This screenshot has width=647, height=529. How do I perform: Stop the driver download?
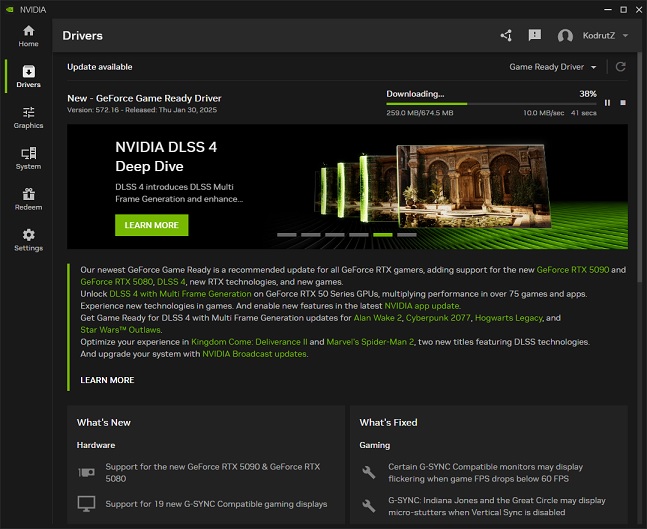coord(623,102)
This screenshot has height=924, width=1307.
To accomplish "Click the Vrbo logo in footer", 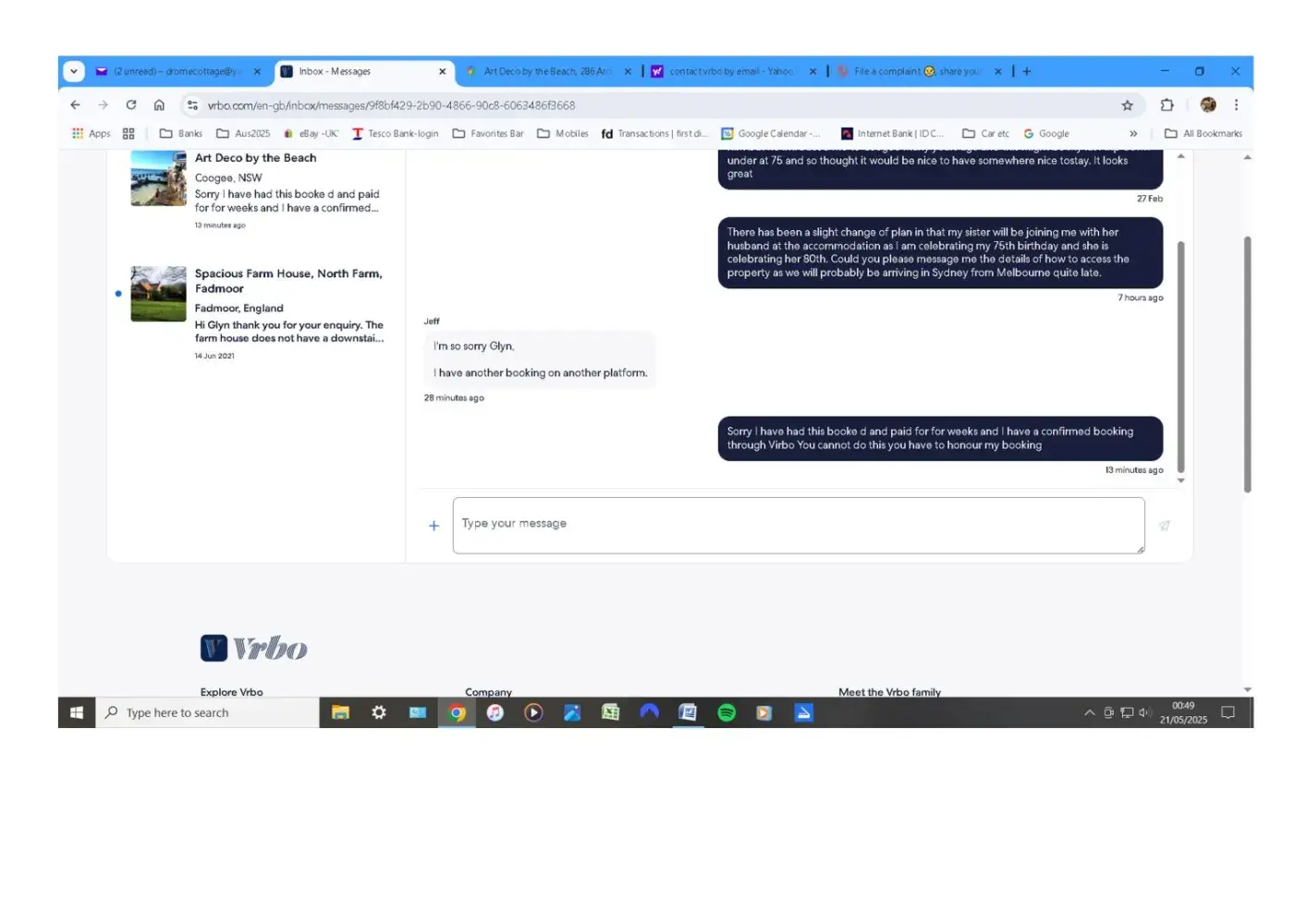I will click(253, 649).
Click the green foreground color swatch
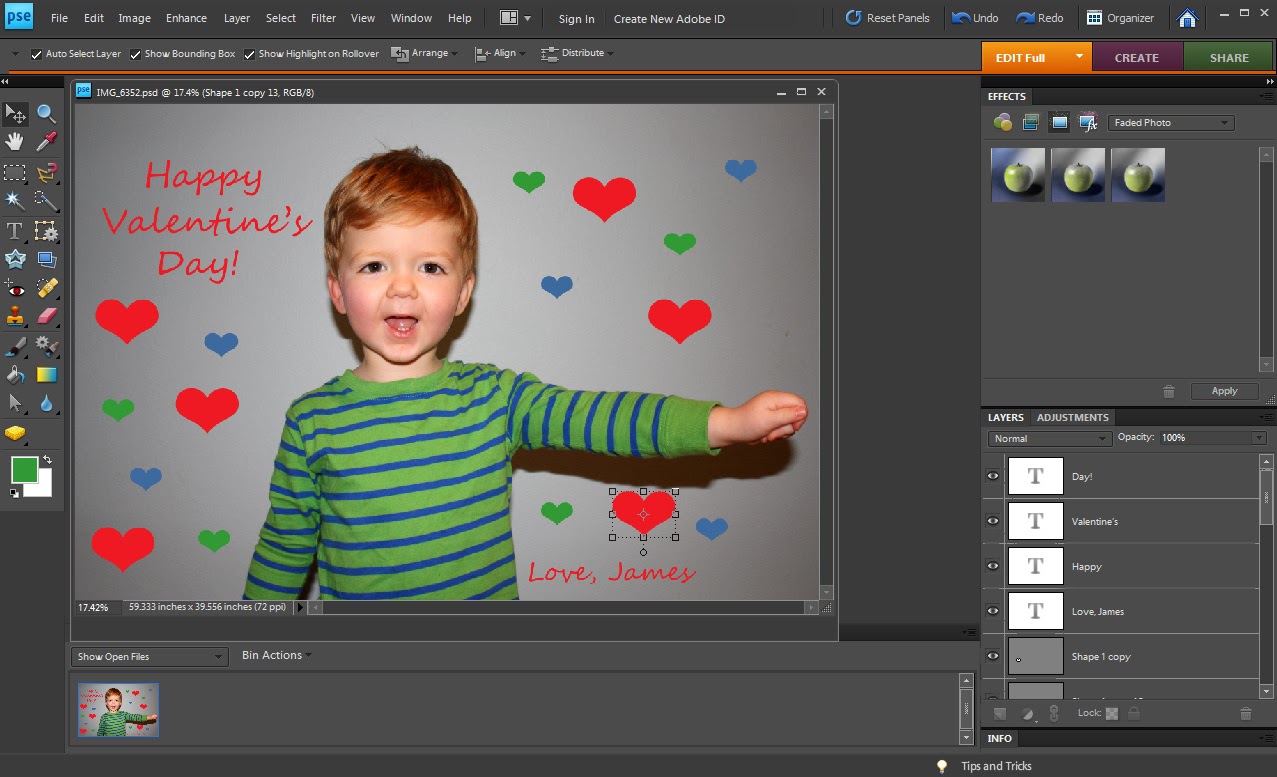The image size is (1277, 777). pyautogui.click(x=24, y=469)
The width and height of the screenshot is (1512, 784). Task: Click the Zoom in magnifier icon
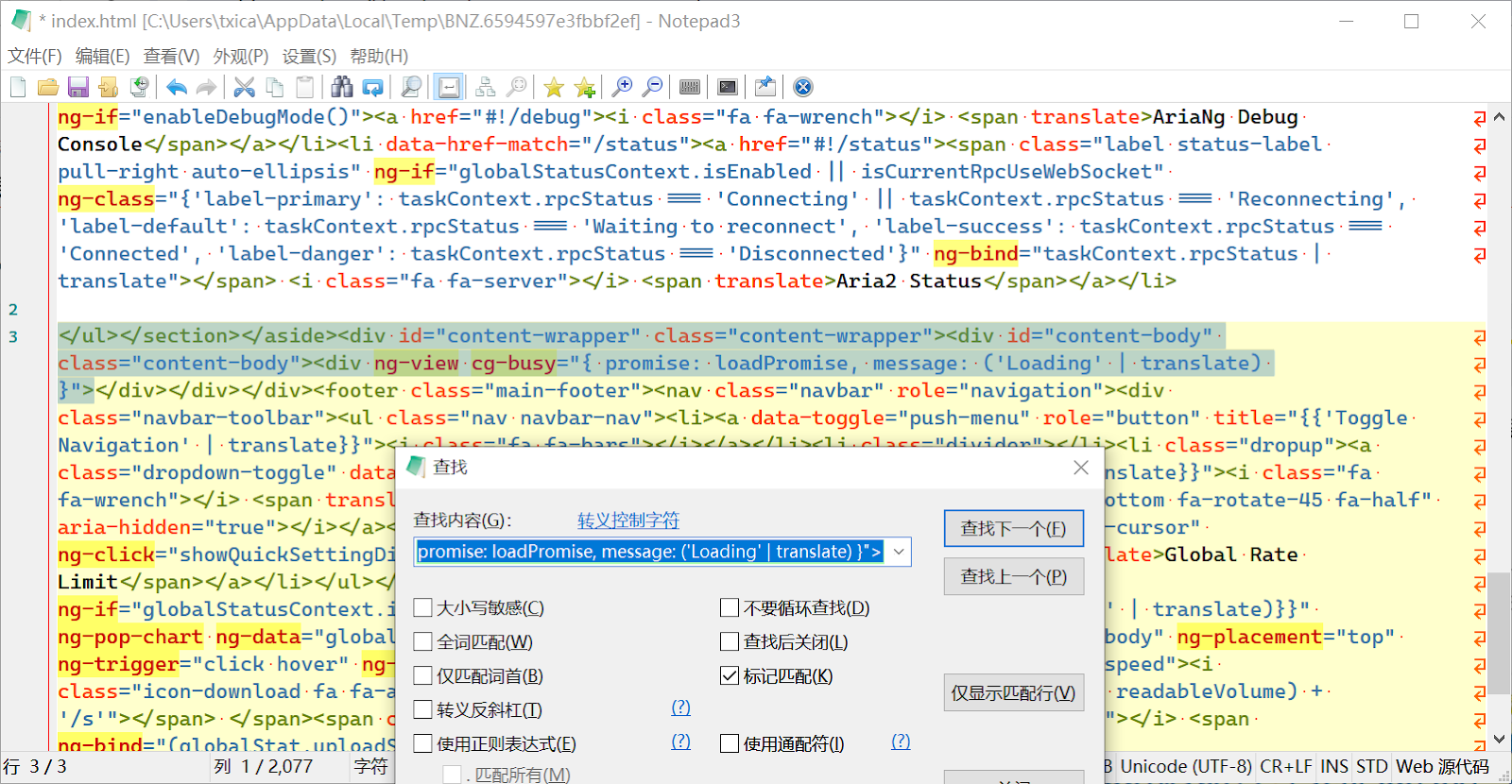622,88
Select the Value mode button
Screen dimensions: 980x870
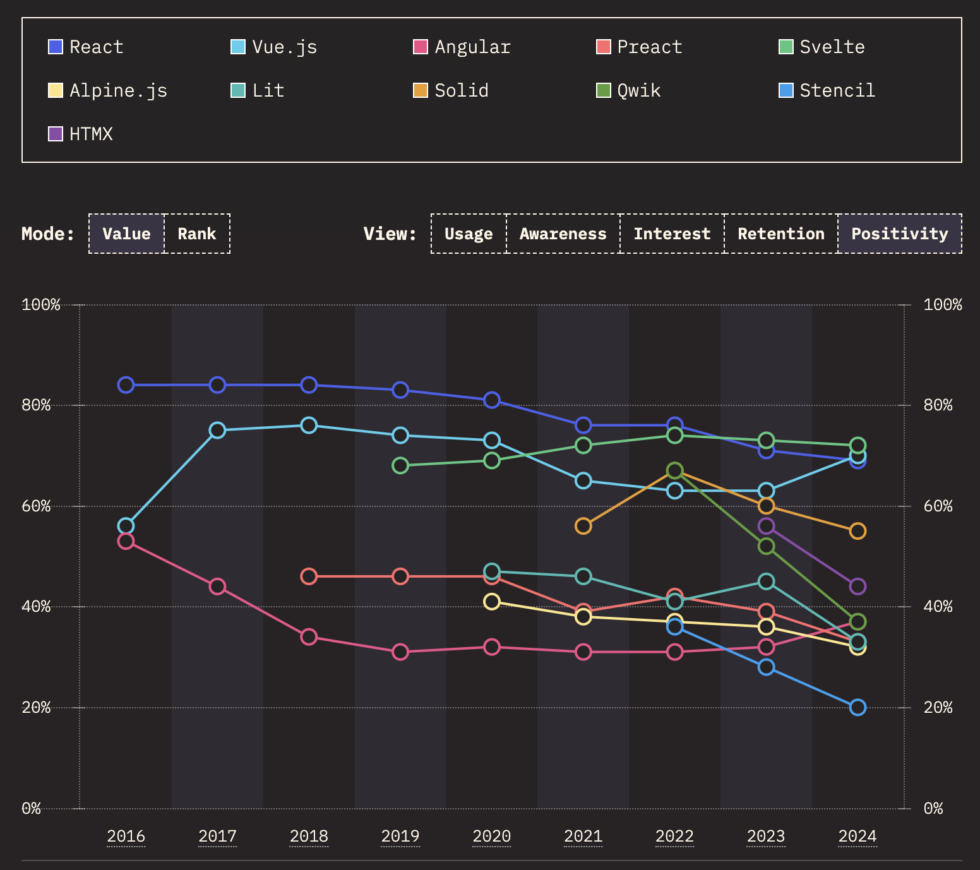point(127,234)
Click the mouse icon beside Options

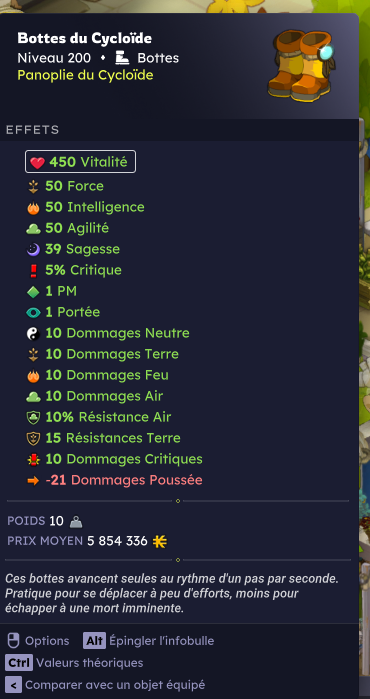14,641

**ABOUT THIS EXERCISE**
Quote exactly, and only, the lines from the line containing "The width and" through the final line of the records above, both included, omitting any pictures.

**COMPLETED EXERCISE**
The width and height of the screenshot is (1512, 784). Task: Click the Zoom in magnifier icon
622,88
Select the Value mode button
Screen dimensions: 980x870
point(127,234)
Click the mouse icon beside Options

14,641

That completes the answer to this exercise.